While allowing dense and controlled canal obturation, the root-end closure procedure
adds nothing to the canal wall thickness or mechanical strength of immature teeth.
The final restoration should therefore be planned to optimize the durability of the
remaining tooth structure. Dentine bonded composite resins may be particularly
helpful in this regard, especially if extended several millimetres into the root canal to
provide internal splinting. The advent of light-transmitting fibre posts opens new
potential for rehabilitation and also provides a ready patency for canal re-entry if
needed. Periodic clinical and radiographic review should be arranged.

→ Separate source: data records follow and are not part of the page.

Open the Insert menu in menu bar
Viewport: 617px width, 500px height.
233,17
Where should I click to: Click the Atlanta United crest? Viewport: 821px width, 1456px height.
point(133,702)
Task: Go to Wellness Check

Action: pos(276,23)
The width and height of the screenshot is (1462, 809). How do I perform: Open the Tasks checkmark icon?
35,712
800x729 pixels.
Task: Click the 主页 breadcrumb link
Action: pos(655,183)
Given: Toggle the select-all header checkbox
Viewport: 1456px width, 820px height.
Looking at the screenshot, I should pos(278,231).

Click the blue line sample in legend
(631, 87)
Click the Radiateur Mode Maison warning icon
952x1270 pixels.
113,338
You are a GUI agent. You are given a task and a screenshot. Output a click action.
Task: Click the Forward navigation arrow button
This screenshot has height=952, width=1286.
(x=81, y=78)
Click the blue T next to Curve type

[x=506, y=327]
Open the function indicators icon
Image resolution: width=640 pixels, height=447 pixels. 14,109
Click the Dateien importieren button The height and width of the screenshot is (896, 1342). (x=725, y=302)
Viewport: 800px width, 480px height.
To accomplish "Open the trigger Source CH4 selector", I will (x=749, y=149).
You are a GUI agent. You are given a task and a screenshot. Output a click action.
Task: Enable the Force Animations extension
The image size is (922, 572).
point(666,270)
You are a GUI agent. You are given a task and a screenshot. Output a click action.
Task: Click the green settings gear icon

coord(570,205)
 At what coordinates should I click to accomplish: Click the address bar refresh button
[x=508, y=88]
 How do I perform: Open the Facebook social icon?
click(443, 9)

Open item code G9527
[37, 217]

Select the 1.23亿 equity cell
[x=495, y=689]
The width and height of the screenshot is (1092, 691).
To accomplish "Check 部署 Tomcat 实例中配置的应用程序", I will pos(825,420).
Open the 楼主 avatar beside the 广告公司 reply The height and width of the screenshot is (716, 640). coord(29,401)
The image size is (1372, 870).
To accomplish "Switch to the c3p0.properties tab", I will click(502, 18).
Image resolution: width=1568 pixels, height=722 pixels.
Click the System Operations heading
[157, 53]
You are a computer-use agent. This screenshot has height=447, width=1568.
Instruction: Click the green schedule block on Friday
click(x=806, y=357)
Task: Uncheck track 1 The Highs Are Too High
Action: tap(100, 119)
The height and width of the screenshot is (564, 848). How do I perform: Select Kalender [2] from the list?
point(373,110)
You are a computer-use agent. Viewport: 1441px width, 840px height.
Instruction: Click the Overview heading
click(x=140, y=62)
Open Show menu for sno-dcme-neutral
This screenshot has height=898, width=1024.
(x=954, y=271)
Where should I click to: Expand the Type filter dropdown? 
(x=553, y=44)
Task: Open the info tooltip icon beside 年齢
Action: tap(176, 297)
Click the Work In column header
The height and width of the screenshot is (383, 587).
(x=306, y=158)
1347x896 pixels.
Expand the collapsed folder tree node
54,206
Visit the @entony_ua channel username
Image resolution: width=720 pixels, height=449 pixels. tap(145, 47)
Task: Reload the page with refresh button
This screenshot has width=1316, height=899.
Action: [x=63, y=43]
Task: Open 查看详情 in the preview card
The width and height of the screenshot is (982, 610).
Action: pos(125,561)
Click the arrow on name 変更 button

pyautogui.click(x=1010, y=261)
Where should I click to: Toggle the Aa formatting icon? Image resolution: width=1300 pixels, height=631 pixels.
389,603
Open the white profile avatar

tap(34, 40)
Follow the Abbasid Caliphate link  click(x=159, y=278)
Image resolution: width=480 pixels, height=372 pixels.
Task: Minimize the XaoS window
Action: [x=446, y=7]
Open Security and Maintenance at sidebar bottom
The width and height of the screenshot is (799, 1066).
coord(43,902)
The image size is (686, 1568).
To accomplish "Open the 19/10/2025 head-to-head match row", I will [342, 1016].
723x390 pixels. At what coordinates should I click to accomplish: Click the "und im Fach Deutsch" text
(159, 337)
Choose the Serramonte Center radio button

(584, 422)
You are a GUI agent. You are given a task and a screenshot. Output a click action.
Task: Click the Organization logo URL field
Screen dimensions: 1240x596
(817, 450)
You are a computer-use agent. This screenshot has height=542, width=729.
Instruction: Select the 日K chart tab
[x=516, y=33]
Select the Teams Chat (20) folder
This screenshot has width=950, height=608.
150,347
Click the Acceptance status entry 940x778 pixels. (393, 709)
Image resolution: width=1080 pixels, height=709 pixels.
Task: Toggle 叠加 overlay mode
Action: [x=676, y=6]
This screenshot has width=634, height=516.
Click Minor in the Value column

Alternatives to the root-end closure procedure



  • Recently the potential has arisen to seal open apices with mineral trioxide aggregate
    (MTA). Based on Portland building cement it is packed into the canal with pre-
    measured pluggers and sets to form a hard, sealing, biocompatible barrier within 4 h.
    Moist cotton wool is placed into the canal to promote setting and the material is
    checked after at least 24 h before filling the remainder of the canal with gutta percha
    and sealer, or with composite and a fibre post. Clinical studies are ongoing, but this
    material seems likely to allow root end closure in 1 or 2 visits which will demand less
    patient compliance (704HFig. 12.27).

  • When pulp vitality is lost in an almost fully formed tooth, it may be possible to
    avoid lengthy root-end closure procedures by creating an apical stop against which a
    root filling may be packed. Following crown to apex preparation as described above,
    endodontic hand files may be used in gentle watch-winding or balanced-force motion
    at working length to shave an apical seat for canal obturation. Alternatively, MTA can
    be packed into the apical 1-2 mm of the canal with pluggers to provide an immediate
    apical seal.

  • Endodontic surgery with root-end filling is becoming less popular as a means of
    treatment in the case of non-closure. However, it may be considered to address
    problems of serious, irretrievable overfill which may arise if the calcific barrier was
    erroneously diagnosed as complete, or if the barrier was broken by heavy-handed
    obturation.


Uncomplicated crown-root fracture


After removal of the fractured piece of tooth these vertical fractures are commonly a
few millimetres incisal to the gingival margin on the labial surface but down to the
cemento-enamel junction palatally. Prior to placement of a restoration the fracture
margin has to be brought supragingival either by gingivoplasty or extrusion
(orthodontically or surgically) of the root portion.